Había suplicado a Dios con tanto fervor que algo pavoroso ocurriera para no tener que envenenar a Rebeca, que se sintió culpable por la muerte de Remedios. That could be her reason for not accepting Crespi. Lo hizo cuando faltaban menos de dos meses para la terminación del templo. El fervor federalista, que los exiliados definían como un polvorín a punto de estallar, se había disuelto en una vaga ilusión electoral. El padre Nicanor le llevó entonces medallas y estampitas y hasta una reproducción del paño de la Verónica, pero José Arcadio Buendía los rechazó por ser objetos artesanales sin fundamento científico. When Rebeca discards him for the returned José Arcadio I , he begins to court Amaranta, but she declines his affections, and he kills himself. Atormentada por Úrsula, Amaranta lloró de indignación y juró su inocencia frente al altar que los carpinteros no habían acabado de desarmar.
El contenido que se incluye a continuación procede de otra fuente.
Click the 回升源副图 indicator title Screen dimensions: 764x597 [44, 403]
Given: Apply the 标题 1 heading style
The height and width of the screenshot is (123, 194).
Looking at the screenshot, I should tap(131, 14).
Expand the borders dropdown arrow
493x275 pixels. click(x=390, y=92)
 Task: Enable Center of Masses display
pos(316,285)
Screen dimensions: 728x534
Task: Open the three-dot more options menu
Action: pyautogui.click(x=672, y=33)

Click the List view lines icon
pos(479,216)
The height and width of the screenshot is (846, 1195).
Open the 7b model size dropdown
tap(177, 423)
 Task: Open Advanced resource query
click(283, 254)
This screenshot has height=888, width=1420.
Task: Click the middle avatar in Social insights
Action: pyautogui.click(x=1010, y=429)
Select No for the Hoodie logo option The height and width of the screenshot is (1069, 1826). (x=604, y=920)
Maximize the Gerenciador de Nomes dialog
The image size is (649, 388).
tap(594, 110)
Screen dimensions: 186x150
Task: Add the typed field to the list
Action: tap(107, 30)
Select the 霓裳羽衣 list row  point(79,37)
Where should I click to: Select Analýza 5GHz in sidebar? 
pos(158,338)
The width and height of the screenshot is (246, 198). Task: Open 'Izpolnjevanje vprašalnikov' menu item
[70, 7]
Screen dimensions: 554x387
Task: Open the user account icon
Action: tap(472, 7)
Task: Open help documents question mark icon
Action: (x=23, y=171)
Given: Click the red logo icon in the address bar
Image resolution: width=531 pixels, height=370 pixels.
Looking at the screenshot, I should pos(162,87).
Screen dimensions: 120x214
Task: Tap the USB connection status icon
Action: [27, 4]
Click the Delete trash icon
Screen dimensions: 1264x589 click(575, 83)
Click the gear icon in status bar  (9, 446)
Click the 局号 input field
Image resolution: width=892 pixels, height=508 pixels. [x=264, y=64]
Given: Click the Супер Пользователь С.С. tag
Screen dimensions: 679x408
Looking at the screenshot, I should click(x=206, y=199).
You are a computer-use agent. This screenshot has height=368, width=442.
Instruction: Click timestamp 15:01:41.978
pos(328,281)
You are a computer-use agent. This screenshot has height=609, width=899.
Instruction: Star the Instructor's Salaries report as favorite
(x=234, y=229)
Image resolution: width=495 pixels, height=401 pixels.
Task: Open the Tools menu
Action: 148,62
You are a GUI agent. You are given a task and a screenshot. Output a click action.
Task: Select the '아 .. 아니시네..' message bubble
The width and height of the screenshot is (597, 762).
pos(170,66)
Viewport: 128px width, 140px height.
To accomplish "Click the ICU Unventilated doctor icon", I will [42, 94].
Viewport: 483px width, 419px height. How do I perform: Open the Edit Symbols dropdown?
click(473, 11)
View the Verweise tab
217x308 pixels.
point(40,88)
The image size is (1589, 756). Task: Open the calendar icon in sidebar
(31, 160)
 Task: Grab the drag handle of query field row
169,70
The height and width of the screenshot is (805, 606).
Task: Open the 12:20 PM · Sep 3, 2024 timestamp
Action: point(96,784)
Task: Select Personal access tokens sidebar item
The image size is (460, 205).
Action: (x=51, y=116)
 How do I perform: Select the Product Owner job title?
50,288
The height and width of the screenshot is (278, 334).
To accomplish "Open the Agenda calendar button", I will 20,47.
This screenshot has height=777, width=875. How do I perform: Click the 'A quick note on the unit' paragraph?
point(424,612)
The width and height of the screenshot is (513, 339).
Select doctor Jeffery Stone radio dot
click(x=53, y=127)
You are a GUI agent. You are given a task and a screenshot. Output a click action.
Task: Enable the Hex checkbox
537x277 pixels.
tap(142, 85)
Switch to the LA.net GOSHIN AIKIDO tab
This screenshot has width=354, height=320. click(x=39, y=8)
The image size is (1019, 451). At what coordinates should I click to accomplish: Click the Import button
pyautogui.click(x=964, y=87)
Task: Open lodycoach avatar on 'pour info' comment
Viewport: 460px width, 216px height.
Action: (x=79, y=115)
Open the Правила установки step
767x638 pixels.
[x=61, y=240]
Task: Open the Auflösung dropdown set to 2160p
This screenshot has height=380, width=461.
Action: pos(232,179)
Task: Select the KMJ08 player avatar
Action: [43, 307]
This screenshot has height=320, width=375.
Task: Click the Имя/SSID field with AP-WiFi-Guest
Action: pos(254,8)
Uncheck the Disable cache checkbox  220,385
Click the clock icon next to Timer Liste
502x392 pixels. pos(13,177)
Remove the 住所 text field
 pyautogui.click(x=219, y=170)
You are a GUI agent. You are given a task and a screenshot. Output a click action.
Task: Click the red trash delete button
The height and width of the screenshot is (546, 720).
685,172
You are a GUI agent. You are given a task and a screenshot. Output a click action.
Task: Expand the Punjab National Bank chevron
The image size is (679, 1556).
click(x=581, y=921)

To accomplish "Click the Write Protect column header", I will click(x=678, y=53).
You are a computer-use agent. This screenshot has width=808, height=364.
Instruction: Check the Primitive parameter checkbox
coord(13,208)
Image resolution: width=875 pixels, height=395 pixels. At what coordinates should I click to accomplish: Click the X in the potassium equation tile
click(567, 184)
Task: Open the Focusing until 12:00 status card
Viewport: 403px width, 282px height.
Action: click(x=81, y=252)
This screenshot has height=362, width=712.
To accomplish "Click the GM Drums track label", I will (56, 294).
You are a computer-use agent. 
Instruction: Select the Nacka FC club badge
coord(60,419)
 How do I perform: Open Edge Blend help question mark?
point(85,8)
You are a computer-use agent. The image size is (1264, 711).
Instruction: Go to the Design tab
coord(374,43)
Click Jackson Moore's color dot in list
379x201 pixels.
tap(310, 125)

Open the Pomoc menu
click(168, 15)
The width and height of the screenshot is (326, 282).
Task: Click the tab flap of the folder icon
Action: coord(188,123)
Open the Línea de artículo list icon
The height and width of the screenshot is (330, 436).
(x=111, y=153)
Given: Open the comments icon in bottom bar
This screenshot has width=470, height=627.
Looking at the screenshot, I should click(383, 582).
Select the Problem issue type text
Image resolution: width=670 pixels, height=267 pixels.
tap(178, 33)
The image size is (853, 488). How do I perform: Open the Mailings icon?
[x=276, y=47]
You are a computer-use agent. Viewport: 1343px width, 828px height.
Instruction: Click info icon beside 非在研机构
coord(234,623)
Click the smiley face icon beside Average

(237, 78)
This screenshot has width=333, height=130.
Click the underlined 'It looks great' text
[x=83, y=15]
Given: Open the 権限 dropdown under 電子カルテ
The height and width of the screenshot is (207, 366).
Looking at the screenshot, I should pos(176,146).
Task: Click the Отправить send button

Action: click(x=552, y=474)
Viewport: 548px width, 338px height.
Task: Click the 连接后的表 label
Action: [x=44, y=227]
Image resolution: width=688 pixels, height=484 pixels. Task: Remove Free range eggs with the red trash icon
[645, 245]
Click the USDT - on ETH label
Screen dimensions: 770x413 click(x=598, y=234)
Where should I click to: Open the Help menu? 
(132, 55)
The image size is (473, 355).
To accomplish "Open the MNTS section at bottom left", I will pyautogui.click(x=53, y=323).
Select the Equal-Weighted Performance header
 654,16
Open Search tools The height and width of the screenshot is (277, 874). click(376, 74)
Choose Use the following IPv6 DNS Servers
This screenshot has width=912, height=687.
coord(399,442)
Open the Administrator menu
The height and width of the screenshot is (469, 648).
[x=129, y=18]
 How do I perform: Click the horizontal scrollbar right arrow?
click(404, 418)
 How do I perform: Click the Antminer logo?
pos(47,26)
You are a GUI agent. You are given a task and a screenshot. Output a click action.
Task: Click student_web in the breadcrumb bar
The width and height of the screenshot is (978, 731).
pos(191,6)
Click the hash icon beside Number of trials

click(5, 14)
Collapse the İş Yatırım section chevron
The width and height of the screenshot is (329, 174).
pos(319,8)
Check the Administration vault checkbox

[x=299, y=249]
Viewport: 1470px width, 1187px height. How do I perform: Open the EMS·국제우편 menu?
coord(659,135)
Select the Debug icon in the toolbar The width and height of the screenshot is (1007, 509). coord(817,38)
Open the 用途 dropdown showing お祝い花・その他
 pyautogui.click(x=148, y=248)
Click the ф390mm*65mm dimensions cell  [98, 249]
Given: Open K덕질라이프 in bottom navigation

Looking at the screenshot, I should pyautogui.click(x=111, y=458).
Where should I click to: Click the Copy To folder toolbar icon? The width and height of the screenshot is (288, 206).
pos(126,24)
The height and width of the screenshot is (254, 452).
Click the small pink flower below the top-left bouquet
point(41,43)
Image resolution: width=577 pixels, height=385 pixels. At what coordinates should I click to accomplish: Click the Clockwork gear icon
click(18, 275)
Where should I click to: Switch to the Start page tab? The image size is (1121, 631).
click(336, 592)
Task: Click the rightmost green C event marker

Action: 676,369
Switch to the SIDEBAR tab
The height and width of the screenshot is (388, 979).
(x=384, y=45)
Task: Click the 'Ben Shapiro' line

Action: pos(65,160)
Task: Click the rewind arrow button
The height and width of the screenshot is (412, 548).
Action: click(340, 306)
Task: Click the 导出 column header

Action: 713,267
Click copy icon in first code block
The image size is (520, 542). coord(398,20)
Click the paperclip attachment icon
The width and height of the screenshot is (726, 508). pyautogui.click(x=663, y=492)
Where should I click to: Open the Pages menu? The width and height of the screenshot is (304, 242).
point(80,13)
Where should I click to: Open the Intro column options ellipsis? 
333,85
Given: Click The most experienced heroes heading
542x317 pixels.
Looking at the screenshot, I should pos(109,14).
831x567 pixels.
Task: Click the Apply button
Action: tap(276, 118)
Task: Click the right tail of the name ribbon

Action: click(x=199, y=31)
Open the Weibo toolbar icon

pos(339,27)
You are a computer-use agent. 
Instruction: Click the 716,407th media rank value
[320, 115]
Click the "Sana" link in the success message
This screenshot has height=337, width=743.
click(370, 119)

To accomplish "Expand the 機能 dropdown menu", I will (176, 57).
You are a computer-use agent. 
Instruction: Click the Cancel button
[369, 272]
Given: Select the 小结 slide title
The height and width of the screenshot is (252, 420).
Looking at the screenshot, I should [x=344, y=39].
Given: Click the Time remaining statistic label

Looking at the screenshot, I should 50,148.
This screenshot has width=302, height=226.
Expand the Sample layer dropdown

You could imagine him as a Jane Austen character — basically a kind of from Pride and Prejudice. Habría sido tan irreverente la sola idea de pensar en una nueva fecha para la boda, que el noviazgo se convirtió en una relación eterna, un amor de cansancio que nadie volvió a cuidar, como si los enamorados que en otros días descomponían las lámparas para besarse hubieran sido abandonados al albedrío de la muerte. Un viento misterioso apagaba las lámparas de la sala de visita y Úrsula sorprendía a los novios besándose en la oscuridad. Arcadio, que nunca conoció el secreto de su filiación, apenas si contestaba a las preguntas que él le hacía con el propósito evidente de conquistar sus afectos. Sus instintos de agitador permanecieron en reposo mientras don Apolinar Moscote fue una autoridad decorativa. En una casa amordazada por el luto, las conversaciones nocturnas consolidaron la amistad de los dos hombres.
Así que alquilaron una casita frente al cementerio y se instalaron en ella sin más muebles que la hamaca de José Arcadio. . Entonces él propuso rifarse entre todas a diez pesos el número. Conservó la cinta negra en el sombrero como una muestra de aprecio por la familia, y se complacía en demostrar su afecto a Úrsula llevándole regalos exóticos: sardinas portuguesas, mermelada de rosas turcas y, en cierta ocasión, un primoroso mantón de Manila. Aureliano se complacía de la eficacia de su suegro. So in this novel, Pietro sticks out like a sore thumb, a throwback to the kind of civilization that seems to have bypassed the histrionics of this crazy town.